A realistic crosscut through relevant properties of existing TP
systems led us to the conclusion that Isabelle/HOL (from now, just Isabelle)
is the most promising one to start with.


\section{How Isabelle/HOL presents itself}

\subsection{Calculus}\label{calculus}

The logical calculus of Isabelle is higher-order logic (HOL) of simply-typed
schematically polymorphic $\lambda$-terms:

\begin{description}

  \item[types $\tau$] consist of \emph{type constructors}
    $\kappa$ with a fixed arity and type variables $\alpha$:

    \[
      \tau ::= \kappa \ \tau_1 \cdots \tau_k \ \| \ \alpha
    \
]

    Function space $\alpha \Rightarrow \beta$ is simply a binary type
    constructor.

  \item[terms $t$] include application, abstraction,
    (local) variables of a particular type, and constants (operations):

    \[
      t ::= t_1 \ t_2 \ \| \ \lambda x :: \tau. \ t \ \| \ x :: \tau \ \| \ f
    \
]

  \item[formulae $P$] are terms of a distinguished type \emph{bool}
    with the usual connectives: conjunction, disjunction, implication,
    negation, universal and existential quantifiers.  By convention,
    chained implications at the outermost level are printed as inference rules:
    $Q_1 \Longrightarrow\Longrightarrow Q_n \Longrightarrow P$ is printed
    as
    \begin{simplegather}
      \infer{P}{Q_1 … Q_n}
    \end{simplegather}

    A constant (operation) with a particular relevance for formulae
    is equality $t_1 = t_2$ of type $\alpha \Rightarrow \alpha \Rightarrow$
    \emph{bool}.

\end{description}

On top of this core calculus, Isabelle provides various predefined
type constructors with corresponding operations that resemble concepts
well-known from mathematics and functional programming:

\begin{description}

  \item[numeric types \emph{nat}, \emph{int}, \emph{rat}, \emph{real}, \emph{complex}]
    modelling the natural, integer, rational, real and complex numbers
    with the usual arithmetic operations;

  \item[type of sets \emph{$\alpha$ set}] modelling sets as comprehensions
    over predicates of type \emph{$\alpha \Rightarrow$ bool} with typical
    operations like union, intersection, difference, set product, image
    of a set under a operation etc.

  \item[fundamental collection types \emph{unit}, $\alpha * \beta$, \emph{$\alpha$ option}, \emph{$\alpha$ list}]
    representing the common unit, product, option and list types from functional programming
    with dozens of operations similar to what can be found in typical functional
    programming libraries: membership test, concatenation, reversal, sorting, etc.

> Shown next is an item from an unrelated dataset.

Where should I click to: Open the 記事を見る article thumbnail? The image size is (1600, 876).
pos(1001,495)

  \item[advanced data structures, e.g. red-black trees \emph{$(\alpha, \beta)$ rbt}]
    with the typical lookup, insert and delete operations
    providing efficient data structures for functional programs embedded
    in Isabelle (see \secref{code-generation}).

\end{description}

Isabelle also comes with syntactic sugar for \emph{if}-, \emph{let}- and
\emph{case}-expressions known from functional programming, which are
internally mapped to suitable combinators.

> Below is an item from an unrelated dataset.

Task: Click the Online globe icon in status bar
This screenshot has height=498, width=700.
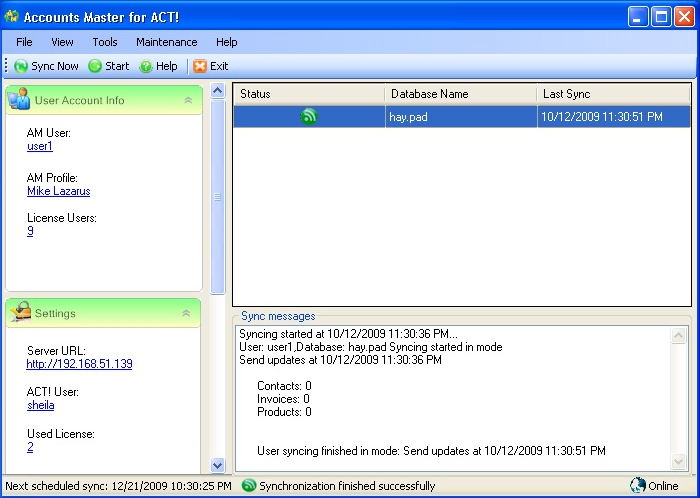Action: [x=637, y=486]
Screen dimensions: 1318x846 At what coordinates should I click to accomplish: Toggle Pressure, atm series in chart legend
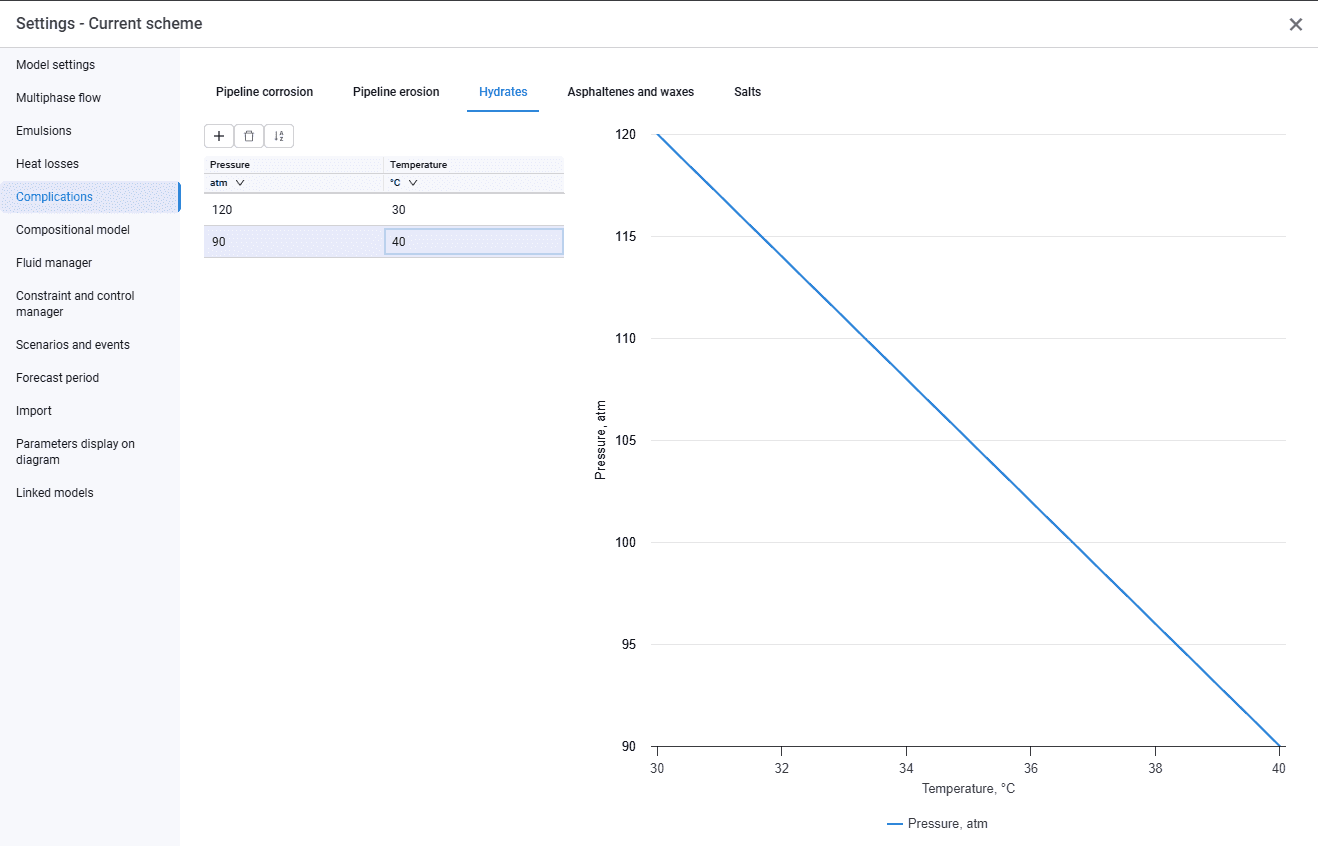pos(937,824)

\subsection{Specification and proof language Isar}\label{Isar}

To conduct formal developments, Isabelle uses the specification
and proof language \emph{Isar}.  An Isar text is
structured as a series of Isar commands, each consisting of a
particular keyword followed by text denoting logical and non-logical
entities (types, terms, names, \ldots).  Isar commands are aggregated
in theories, where one theory's content is given by the Isar commands
it contains:  commands add type constructors, constants, proofs etc.
to the theory.

Typical representatives of Isar commands are specification tools as follows:

\begin{description}

  \item[Inductive datatypes] correspond to datatype declarations
    in functional programming languages:

    \isacommand{datatype
}\isamarkupfalse%
    \ color\ {\isacharequal}\ R\ {\isacharbar}\ B\isanewline
    \isacommand{datatype
}\isamarkupfalse%
    \ {\isacharparenleft}$\alpha${\isacharcomma}\ $\beta${\isacharparenright}\ rbt\ {\isacharequal}\ Empty\ {\isacharbar}\ Branch\ color\ ({\isachardoublequoteopen}{\isacharparenleft}$\alpha${\isacharcomma}\ $\beta${\isacharparenright}\ rbt{\isachardoublequoteclose})\ $\alpha$\ $\beta$\ ({\isachardoublequoteopen}{\isacharparenleft}$\alpha${\isacharcomma}\ $\beta${\isacharparenright}\ rbt{\isachardoublequoteclose})\isanewline

  \item[Recursive functions with pattern matching] correspond to function
    definitions in functional programming languages:

    \isacommand{fun
}\isamarkupfalse%
    \ splice\ {\isacharcolon}{\isacharcolon}\ {\isachardoublequoteopen}$\alpha$\ list\ {\isasymRightarrow}\ $\alpha$\ list\ {\isasymRightarrow}\ $\alpha$\ list{\isachardoublequoteclose}\ \isakeyword{where}\isanewline
    \ {\isachardoublequoteopen}splice\ {\isacharbrackleft}{\isacharbrackright}\ ys\ {\isacharequal}\ ys{\isachardoublequoteclose}\ {\isacharbar}\isanewline
    \ {\isachardoublequoteopen}splice\ xs\ {\isacharbrackleft}{\isacharbrackright}\ {\isacharequal}\ xs{\isachardoublequoteclose}\ {\isacharbar}\isanewline
    \ {\isachardoublequoteopen}splice\ {\isacharparenleft}x\ {\isacharhash}\ xs{\isacharparenright}\ {\isacharparenleft}y\ {\isacharhash}\ ys{\isacharparenright}\ {\isacharequal}\ x\ {\isacharhash}\ y\ {\isacharhash}\ splice\ xs\ ys{\isachardoublequoteclose
}%

    TP experts may note that recursive function definitions within
    a formal calculus require a complex machinery to construct termination
    proofs and similar.  The good news is that end-users need only seldom
    to care about that: Isabelle's function package does the job
    for a huge class of practically occurring functions
    \cite{nipkow-krauss:07-find-lex-orders,Krauss:07-size-terminat}.

\end{description}

Note that Isabelle's calculus as presented here resembles an ML-like
programming language enriched with logical concepts like sets and quantifiers:
datatype and function definitions enable a user to extend the calculus with new notions
in the manner of a functional programming language, and state properties
about those newly introduced concepts.  In other words, Isabelle's can be
seen as a carrier for a shallowly embedded functional programming language;
this observation, condensed into the slogan »HOL = functional programming +
logic«, has a couple of consequences:

\begin{itemize}

  \item People with a (functional) programming language background get acquainted
    with Isabelle comparably fast, and most existing introductions to Isabelle
    follow that track \cite{nipkow-prog-prove}.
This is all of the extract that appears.